A startup technology company, AppZen, has introduced new technology that is leveraging artificial intelligence to examine expense reports for signs of fraud.
“We are an AI company and we’ve built a solution for back-office automation,” AppZen CEO Anant Kale told me. “As part of that, our first focus area is back office expense processing, which is essentially how to find compliance issues within expenses. We are focusing on automating the research and reasoning that human auditors do today and putting it into machines.”
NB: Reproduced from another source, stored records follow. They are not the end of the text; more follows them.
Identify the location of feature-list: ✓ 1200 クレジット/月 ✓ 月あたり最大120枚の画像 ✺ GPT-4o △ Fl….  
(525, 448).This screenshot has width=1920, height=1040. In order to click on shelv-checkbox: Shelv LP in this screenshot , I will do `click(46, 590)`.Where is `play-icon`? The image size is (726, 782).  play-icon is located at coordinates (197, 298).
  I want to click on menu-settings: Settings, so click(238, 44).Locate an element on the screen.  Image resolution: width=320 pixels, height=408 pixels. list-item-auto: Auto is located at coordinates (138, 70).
Kale noted that most companies don’t really audit anywhere near all of their expense reports. “Today most companies are doing some sort of random sampling or threshold-based expense audits, literally auditing 1 to 15 percent of their expense reports,” he said. “The problem we are trying to tackle is there are lots of expense automation systems, companies like Concur and Oracle, whom we partner with, which are very good at letting companies put their expense policies in, things like how much you can spend on a meal and when employees exceed that. But what they don’t really check is the truthfulness of the data that comes in. Companies expect their managers to do that when they are approving an expense report, and as we all know, managers routinely just approve expense reports.”
AppZen’s AI engine checks and reviews the expenses and extracts the data. It will look at receipts to see if alcohol was consumed and if that accords with company policy.
“Our technology can figure out if a receipt is for a minibar or if it has the names of cocktails,” said Kale. “It can basically detect between 10,000 different brands of alcohol.”
The technology also checks to make sure the restaurants claimed on expense reports are legitimate, going so far as scanning social media sites for reviews. For outside people who are claimed as guests at meals, AppZen will check news reports and the list of prohibited people from the U.S. Treasury Department’s Office of Foreign Assets Control to find out if they are associated with criminal activity that could get a company in trouble.
“If you’re putting in a $300 expense, nobody knows if the names of the attendees are real or not,” said Kale. “It’s difficult for auditors to check.”
AppZen estimates that expense report fraud costs companies $10 billion per year, 10 times more than the amount estimated by J.P. Morgan and more than the $6 billion estimated by the Association of Certified Fraud Examiners. However, AppZen’s estimates are only based on the expense reports of its 15 original customers (the company now has about two dozen customers). Still, its customer base includes high-profile companies like Comcast, Hitachi and Cantor Fitzgerald. The company launched the product last year and in June it scored a $2.9 million seed round of funding.
“Our job is to save money for customers and to show that to the company,” said Kale. “Over a period of time employees know this is going to get caught.”